### THE PROBLEM
Copy the lines running from the one that contains "1512x812 pixels." to the end of the entries below, exactly and with no pictures.

─── RECORD SET

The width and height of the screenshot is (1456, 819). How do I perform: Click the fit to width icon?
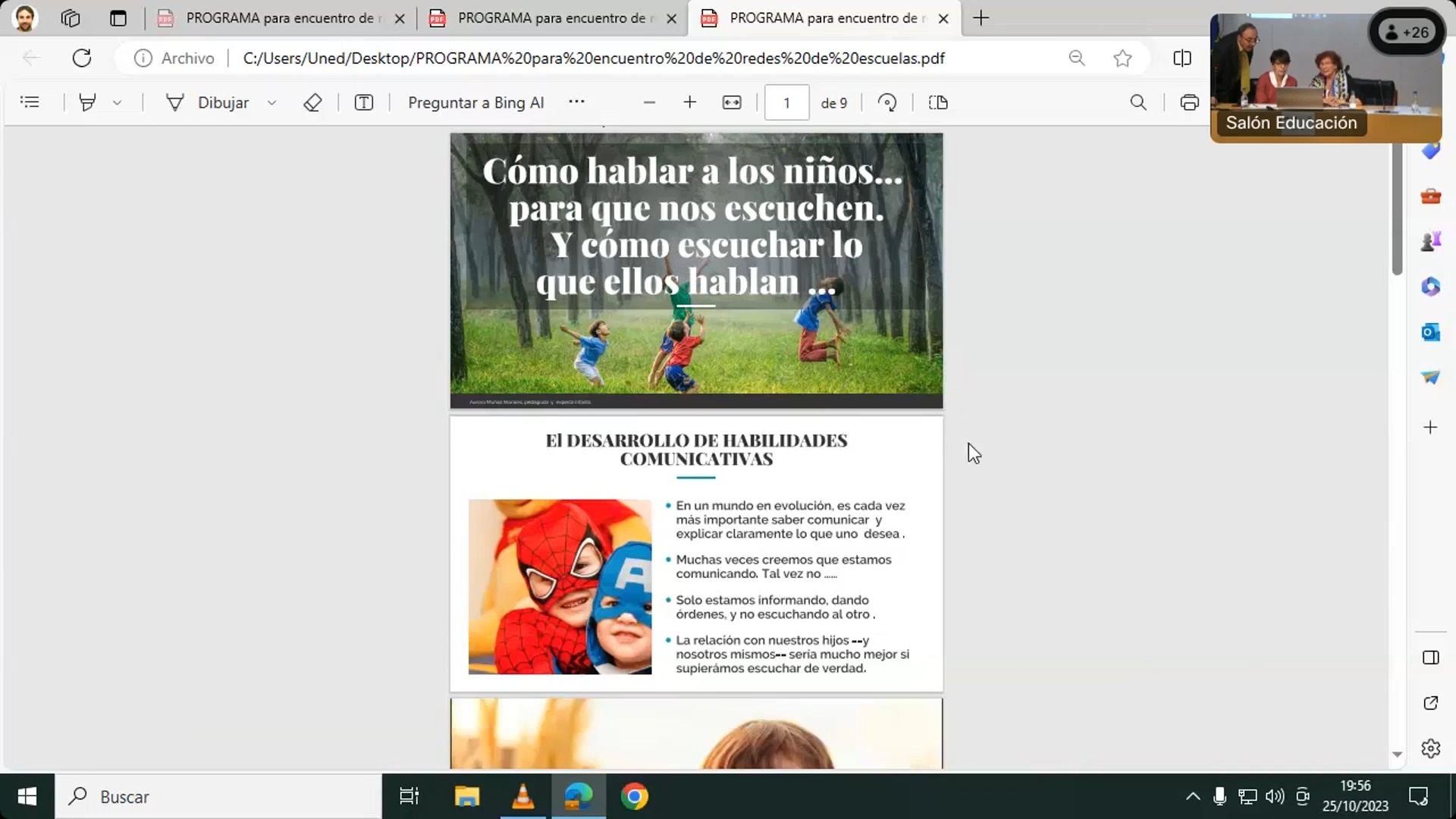click(x=732, y=102)
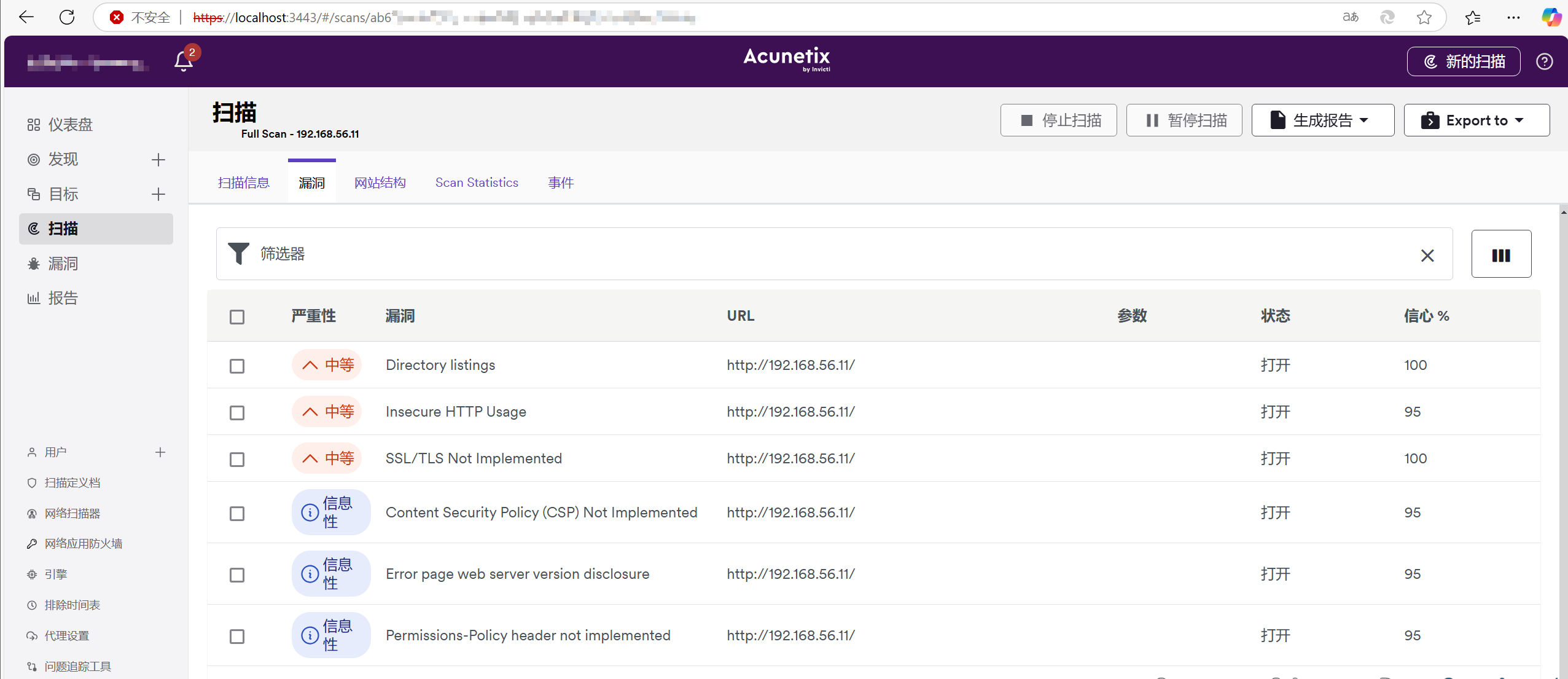Click the funnel filter icon
This screenshot has height=679, width=1568.
(x=238, y=254)
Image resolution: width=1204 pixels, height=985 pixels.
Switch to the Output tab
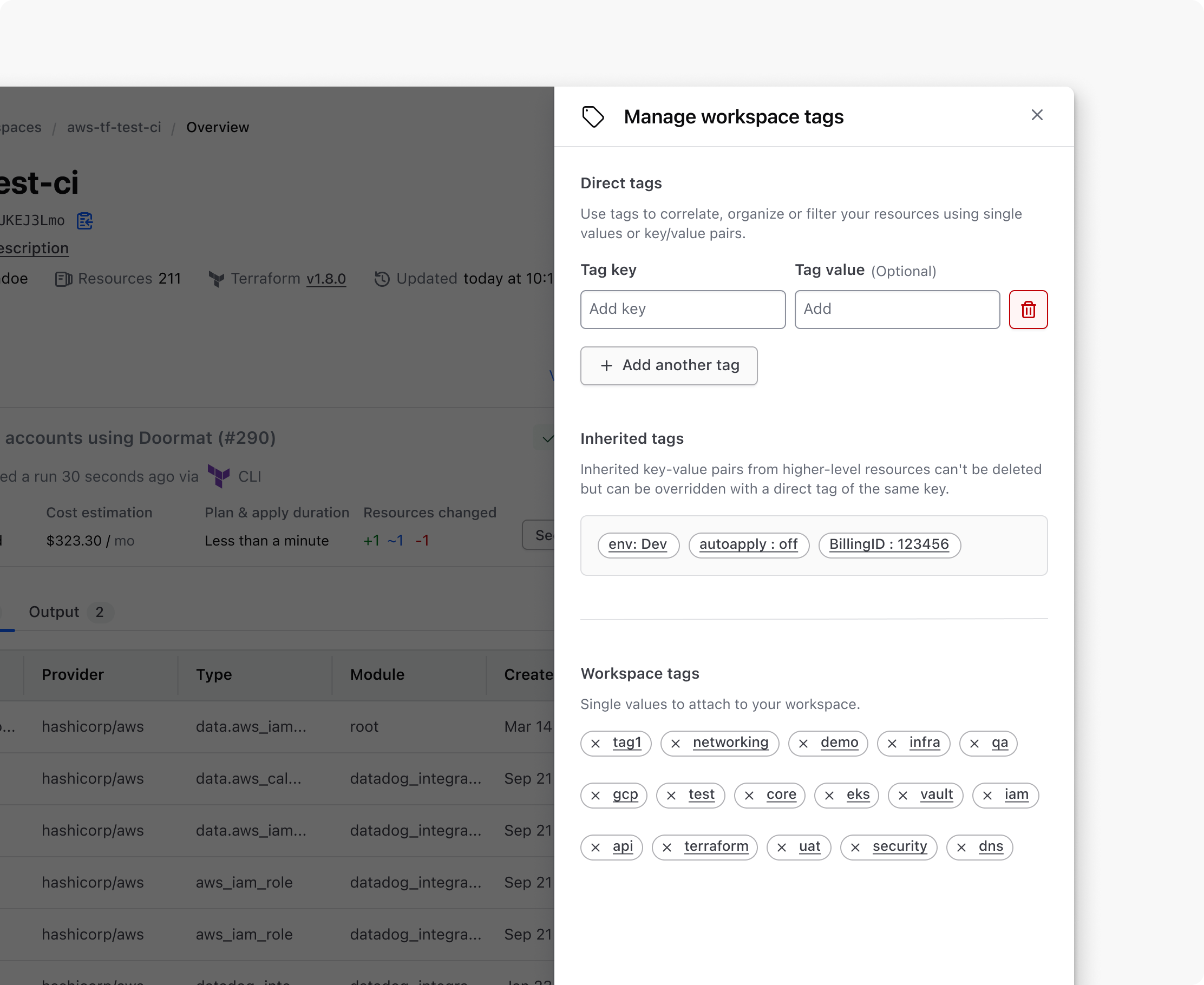55,612
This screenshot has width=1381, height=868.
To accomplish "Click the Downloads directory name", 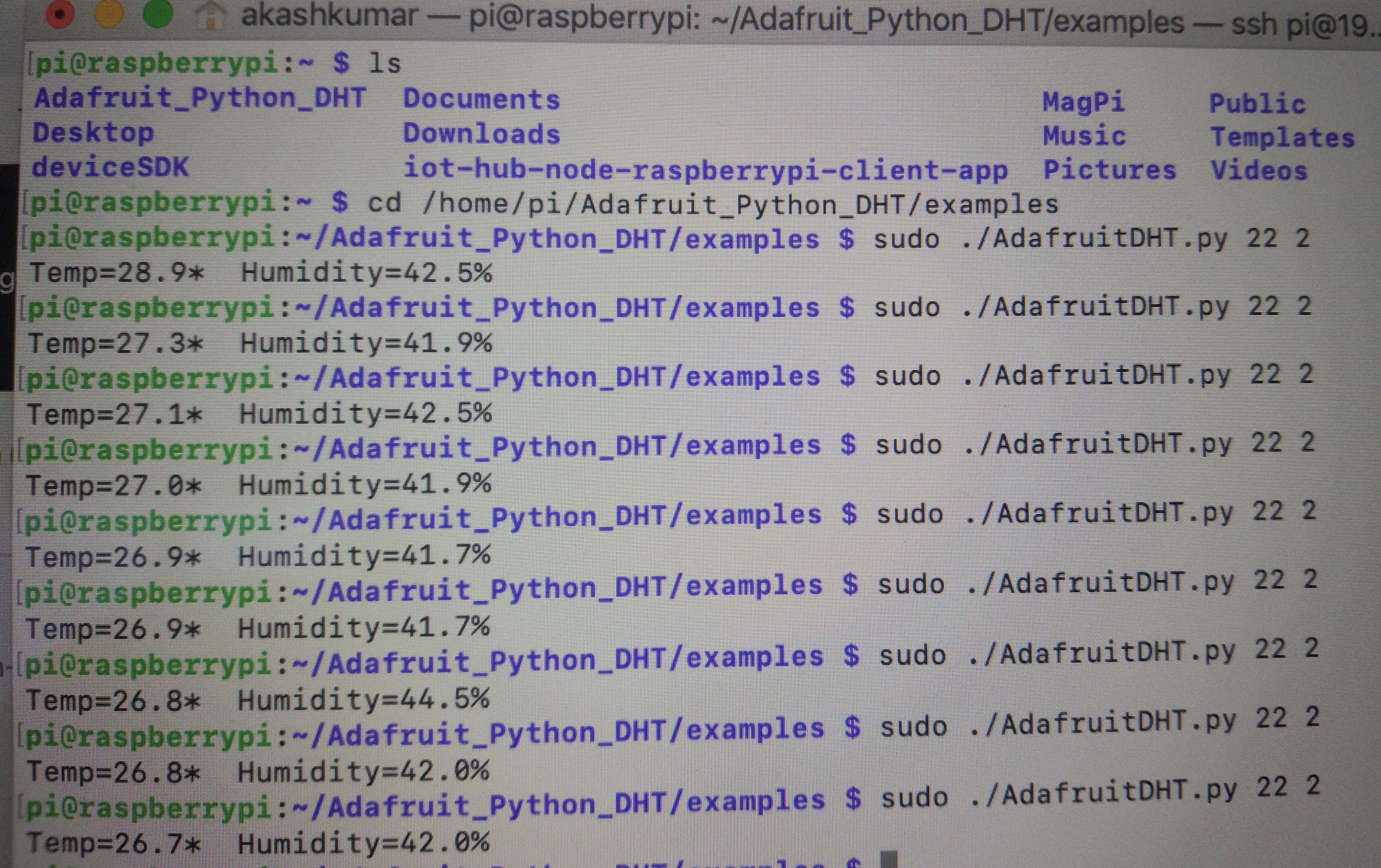I will (x=481, y=134).
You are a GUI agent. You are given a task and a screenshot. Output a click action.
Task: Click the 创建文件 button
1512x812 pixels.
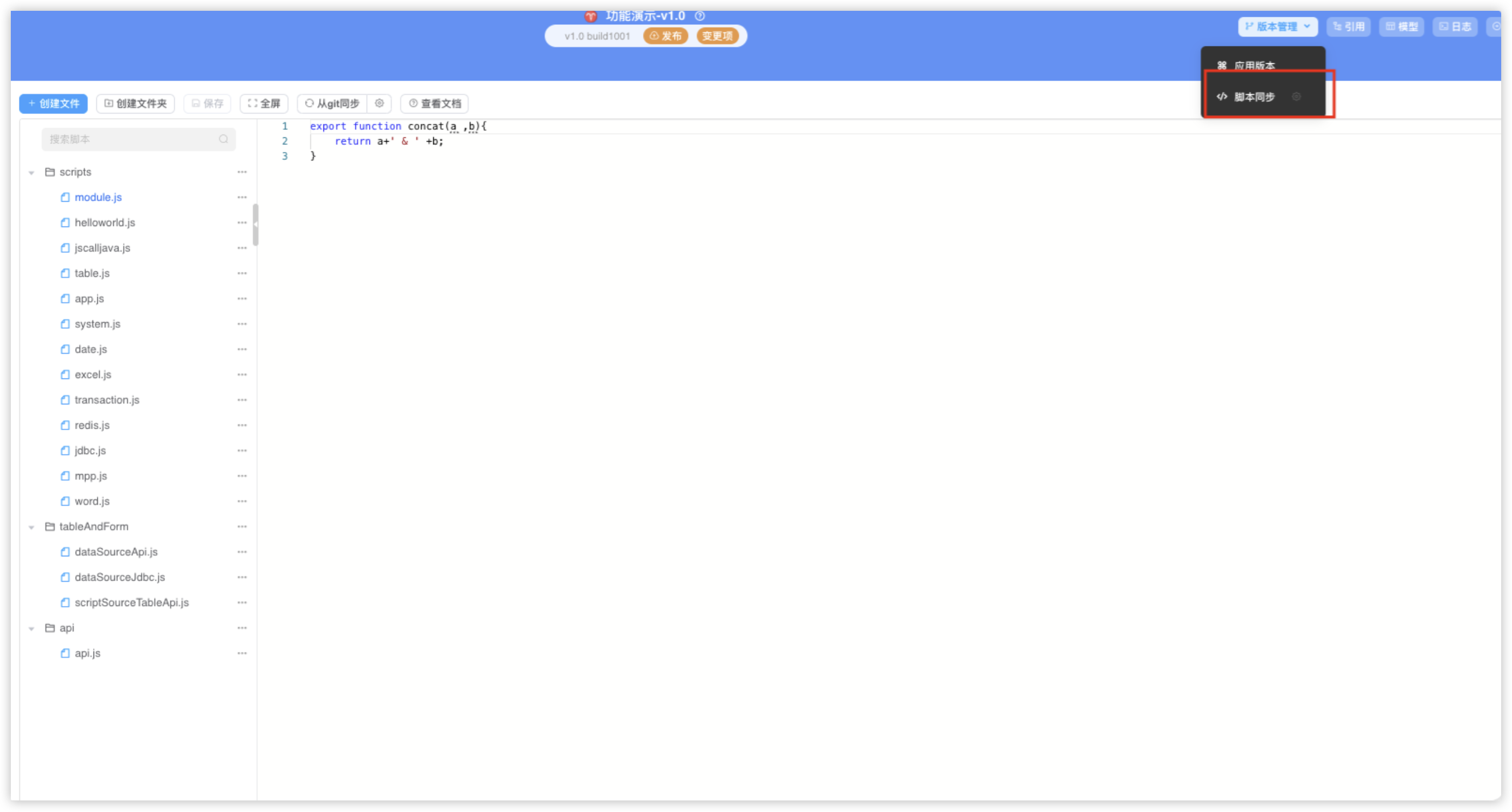(x=54, y=103)
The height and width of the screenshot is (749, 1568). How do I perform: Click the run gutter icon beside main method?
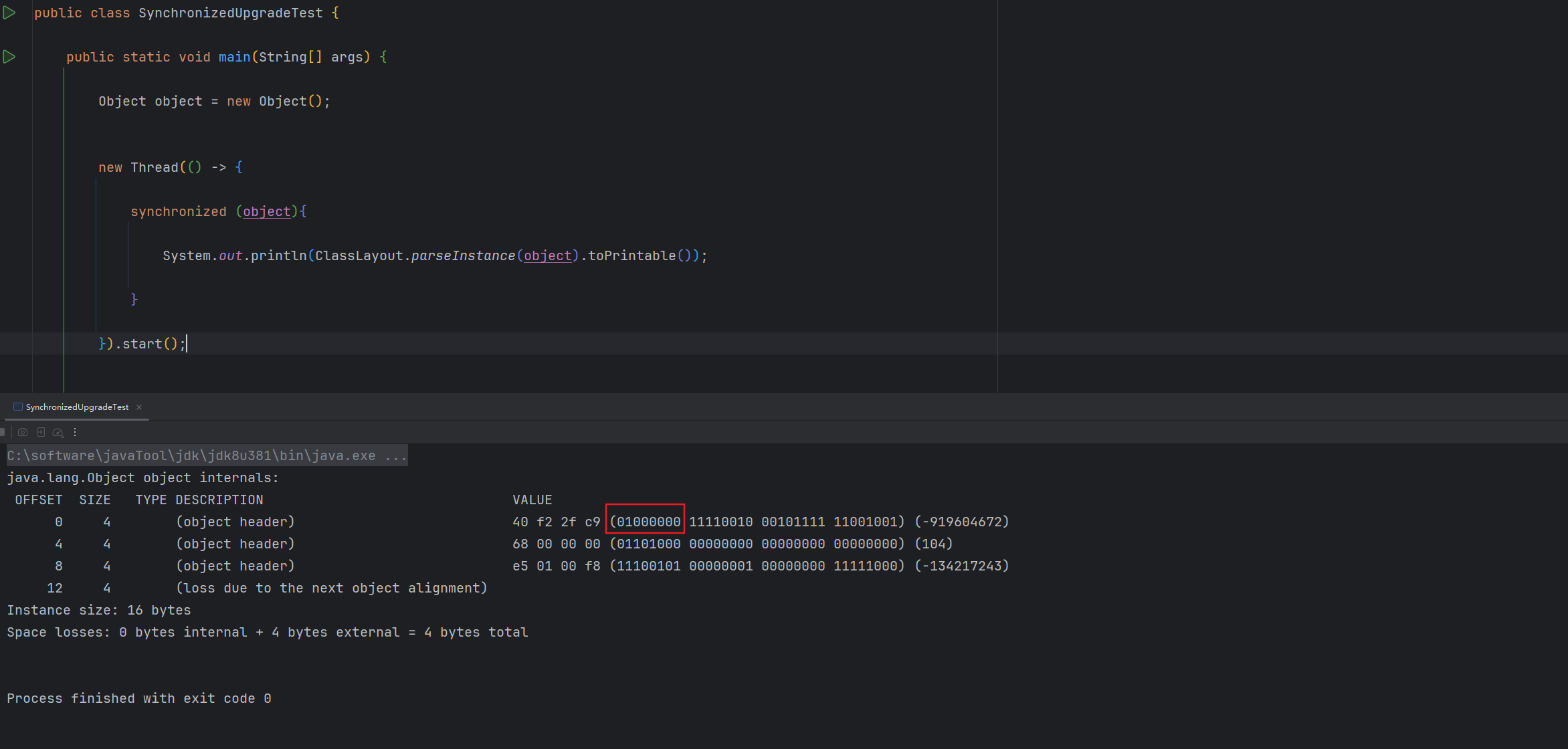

──────

### REPLY
1512x812 pixels.
(x=54, y=103)
The height and width of the screenshot is (749, 1568). How do I perform: Click the run gutter icon beside main method?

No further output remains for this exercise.